After gingerly lifting the bonnet, we decided our engineering skills were no match for a malfunction of this magnitude. So, after a nice chat with a garage owner, we handed over the supercar for McLaren to collect and squeezed into the Range Rover Sport to try and follow the Aston and Ferrari up towards the most northerly tip of Great Britain.
After John O’Groats, we sped past Castle May, home of the Queen Mother, before ploughing on to Thurso, the road that hugs the northernmost edge of the route. Here, the path begins to narrow and bend — and this is where the North Coast 500 really comes into its own. Sometimes a little congested in the Summer months, in the colder climes of March the roads were amazingly, blissfully clear.
On top of this, the gods had decided to shine on us and the sun broke happily through the clouds. It was fair to say that we all became rather mesmerised by Scotland’s incredible beauty. The Grand Tourers seemed to glimmer and roar with new intensity. And it was even enjoyable in our trusty Range Rover Sport support car.
We decided to stop for the night in the fishing village of Scourie. With the local hotel shut till May (and, in a charming, particularly Scottish way, rather implying they didn’t much want our business anyway) we found ourselves in a delightful B&B called Scourie Lodge. The husband and wife owners couldn’t have been more accommodating.

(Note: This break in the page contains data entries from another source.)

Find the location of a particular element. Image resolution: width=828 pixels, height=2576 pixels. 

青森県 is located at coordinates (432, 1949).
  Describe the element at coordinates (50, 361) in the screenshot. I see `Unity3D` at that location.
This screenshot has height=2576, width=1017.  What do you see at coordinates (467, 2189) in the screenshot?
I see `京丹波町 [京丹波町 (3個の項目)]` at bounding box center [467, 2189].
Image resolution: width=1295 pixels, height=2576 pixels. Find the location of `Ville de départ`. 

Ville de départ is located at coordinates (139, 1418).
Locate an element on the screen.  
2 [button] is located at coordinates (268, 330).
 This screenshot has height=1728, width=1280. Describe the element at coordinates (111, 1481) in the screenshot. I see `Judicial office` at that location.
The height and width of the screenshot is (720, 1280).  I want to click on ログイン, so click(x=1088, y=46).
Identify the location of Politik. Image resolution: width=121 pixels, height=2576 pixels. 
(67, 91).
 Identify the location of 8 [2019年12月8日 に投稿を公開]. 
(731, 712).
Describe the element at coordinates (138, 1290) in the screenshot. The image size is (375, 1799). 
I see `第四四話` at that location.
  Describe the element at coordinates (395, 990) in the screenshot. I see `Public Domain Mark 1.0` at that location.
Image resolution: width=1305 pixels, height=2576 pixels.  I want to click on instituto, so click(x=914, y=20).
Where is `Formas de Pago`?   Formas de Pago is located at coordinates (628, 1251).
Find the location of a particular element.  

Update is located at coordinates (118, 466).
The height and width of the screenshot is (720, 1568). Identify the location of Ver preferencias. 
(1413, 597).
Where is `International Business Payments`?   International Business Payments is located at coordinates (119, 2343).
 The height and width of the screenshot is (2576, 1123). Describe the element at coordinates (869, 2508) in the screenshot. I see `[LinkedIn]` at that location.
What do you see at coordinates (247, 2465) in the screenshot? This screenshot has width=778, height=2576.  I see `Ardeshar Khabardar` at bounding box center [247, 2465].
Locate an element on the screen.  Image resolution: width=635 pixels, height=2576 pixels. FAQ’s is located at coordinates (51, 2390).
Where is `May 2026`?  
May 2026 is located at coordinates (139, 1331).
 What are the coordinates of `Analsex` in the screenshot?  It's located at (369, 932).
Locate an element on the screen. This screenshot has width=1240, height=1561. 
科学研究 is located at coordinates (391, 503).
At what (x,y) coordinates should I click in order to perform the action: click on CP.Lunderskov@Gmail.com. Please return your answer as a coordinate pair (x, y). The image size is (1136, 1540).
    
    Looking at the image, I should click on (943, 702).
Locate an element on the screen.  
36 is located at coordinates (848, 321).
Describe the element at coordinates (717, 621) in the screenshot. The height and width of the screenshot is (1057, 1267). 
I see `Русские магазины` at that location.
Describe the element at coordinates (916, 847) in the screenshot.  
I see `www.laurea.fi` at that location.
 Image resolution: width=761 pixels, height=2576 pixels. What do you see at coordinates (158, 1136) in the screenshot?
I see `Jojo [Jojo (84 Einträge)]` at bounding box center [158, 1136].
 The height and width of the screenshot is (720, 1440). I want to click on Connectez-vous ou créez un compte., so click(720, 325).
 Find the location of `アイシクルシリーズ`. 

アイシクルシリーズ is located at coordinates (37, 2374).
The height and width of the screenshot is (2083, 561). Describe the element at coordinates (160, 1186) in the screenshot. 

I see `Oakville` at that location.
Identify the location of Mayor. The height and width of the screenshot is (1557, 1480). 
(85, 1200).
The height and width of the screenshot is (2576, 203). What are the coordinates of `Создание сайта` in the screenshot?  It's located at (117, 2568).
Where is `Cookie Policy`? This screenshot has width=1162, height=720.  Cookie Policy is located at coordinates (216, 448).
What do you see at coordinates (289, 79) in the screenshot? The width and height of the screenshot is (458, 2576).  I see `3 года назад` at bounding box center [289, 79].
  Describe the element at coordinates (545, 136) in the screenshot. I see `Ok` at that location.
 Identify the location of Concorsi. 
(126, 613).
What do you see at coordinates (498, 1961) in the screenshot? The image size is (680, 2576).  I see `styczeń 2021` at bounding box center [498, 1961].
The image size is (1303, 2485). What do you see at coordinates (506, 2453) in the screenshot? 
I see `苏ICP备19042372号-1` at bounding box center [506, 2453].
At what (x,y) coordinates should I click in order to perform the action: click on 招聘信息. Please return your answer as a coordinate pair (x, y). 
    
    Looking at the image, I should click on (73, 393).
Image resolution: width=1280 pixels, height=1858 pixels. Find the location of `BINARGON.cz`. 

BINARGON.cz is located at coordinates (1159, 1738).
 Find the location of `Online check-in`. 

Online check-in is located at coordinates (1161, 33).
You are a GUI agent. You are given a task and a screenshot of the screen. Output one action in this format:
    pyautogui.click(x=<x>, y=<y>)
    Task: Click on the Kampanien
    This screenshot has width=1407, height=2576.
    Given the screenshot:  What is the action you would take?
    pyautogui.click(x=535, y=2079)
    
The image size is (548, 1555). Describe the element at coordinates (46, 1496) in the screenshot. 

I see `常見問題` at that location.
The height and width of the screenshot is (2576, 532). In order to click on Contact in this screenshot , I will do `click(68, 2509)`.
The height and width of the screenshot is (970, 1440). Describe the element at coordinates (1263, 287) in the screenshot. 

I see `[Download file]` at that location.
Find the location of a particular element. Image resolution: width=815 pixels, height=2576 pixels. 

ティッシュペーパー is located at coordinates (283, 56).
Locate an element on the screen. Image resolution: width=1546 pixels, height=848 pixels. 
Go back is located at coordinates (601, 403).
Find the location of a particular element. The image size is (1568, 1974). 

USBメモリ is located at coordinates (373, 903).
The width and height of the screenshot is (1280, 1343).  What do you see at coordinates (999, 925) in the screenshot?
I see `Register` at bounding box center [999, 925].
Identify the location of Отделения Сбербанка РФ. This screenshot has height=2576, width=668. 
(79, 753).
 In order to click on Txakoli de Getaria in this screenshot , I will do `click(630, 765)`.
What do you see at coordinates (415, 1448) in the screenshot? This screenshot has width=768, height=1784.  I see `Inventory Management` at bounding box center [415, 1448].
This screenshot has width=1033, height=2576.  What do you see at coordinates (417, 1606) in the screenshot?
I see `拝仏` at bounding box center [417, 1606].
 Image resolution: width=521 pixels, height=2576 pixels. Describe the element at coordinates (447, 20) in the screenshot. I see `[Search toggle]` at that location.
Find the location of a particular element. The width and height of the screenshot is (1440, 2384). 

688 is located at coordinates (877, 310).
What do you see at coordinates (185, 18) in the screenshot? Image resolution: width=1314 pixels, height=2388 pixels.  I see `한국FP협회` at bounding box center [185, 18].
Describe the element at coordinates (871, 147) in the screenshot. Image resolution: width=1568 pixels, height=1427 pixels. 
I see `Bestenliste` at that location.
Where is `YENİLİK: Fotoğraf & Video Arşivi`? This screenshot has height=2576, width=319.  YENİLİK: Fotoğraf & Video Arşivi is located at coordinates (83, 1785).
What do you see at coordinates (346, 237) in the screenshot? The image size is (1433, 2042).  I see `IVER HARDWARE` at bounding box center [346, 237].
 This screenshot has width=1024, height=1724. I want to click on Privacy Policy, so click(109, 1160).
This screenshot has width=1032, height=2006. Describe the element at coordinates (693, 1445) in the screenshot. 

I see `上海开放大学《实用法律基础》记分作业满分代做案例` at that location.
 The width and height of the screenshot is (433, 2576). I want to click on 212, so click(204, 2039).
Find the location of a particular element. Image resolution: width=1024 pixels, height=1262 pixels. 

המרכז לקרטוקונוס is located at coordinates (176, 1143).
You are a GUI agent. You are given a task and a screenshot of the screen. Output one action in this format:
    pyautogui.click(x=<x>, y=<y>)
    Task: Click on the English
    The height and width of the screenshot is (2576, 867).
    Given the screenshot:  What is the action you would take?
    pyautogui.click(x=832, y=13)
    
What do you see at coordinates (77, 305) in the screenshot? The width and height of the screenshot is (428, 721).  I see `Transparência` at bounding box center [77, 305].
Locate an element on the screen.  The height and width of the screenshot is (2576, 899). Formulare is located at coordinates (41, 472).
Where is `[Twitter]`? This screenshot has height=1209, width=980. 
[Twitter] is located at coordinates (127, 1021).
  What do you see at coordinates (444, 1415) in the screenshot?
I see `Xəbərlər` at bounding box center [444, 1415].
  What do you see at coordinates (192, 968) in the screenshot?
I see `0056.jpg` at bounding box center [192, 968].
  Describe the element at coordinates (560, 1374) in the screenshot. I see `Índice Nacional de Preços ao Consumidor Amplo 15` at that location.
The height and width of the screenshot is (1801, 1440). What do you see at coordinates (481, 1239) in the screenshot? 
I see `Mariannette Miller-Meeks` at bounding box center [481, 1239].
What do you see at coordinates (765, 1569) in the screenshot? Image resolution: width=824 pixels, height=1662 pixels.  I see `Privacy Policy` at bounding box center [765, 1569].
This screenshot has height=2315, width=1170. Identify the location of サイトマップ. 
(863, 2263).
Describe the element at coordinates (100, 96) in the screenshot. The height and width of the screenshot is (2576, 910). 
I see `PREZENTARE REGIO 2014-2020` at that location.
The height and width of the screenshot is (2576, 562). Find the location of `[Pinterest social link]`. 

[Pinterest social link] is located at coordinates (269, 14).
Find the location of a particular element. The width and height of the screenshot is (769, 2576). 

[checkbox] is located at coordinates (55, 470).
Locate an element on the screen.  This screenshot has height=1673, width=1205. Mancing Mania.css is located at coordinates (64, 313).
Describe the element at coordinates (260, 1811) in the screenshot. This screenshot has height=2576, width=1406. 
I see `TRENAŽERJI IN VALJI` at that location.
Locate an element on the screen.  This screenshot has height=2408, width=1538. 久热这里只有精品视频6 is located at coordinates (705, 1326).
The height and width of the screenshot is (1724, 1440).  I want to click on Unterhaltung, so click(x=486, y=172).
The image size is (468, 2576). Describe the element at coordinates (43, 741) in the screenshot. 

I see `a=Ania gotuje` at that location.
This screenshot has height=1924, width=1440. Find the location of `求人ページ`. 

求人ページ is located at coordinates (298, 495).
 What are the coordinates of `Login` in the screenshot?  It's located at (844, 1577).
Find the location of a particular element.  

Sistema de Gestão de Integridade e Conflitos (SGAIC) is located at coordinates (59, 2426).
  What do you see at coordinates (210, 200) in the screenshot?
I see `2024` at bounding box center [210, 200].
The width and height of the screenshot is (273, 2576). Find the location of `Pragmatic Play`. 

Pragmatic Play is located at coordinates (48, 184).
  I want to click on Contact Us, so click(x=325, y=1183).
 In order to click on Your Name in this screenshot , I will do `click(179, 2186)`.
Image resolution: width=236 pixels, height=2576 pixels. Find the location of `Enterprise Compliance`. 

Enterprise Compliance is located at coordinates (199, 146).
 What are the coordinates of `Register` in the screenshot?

The Lodge itself was perched on the side of Scourie Bay looking out to Ben Stack, Foinaven and Arkle. After a quick shower we headed to the Kylesku Hotel for an incredible seafood dinner washed down perfectly with a few bottles of Chablis.
Day three was the last real day of driving. It would be a four hour drive to Balgy, a friend’s lodge 15 minutes from Torridon. For those foodies among you I hear it’s worthwhile booking the Torridon Hotel for dinner (warning: the secret is out, so you’ll have to book well in advance). Before we arrived at our final destination we drove over the awesome Kylesku Bridge, which curves over the Loch a’Chairn Bhàin.
On reaching Balgy we discovered that McLaren had decided to be awfully good people and drop off a replacement GT. This was perfect timing, as that afternoon we were headed to the renowned Apple Cross Pass — slightly off the NC500, but certainly worth visiting nevertheless. As we came down the rather sketchy back of the Apple Cross, we had a well deserved drink looking over Apple Cross Bay. That evening we headed to the Sheldig Bar for another excellent seafood Dinner.
Finally, it was time to head back to Inverness. Although only a 90 minute drive, it was a reflective one. We had been extremely lucky with the weather and the roads. But more importantly, this trip had reignited my love of Scotland and made me vow to never underestimate its beauty again. Lastly, if you have a group of five friends who all share a love of driving, then the North Coast 500 is a must — truly one of those bucket list trips. The only question now is: how do we top this?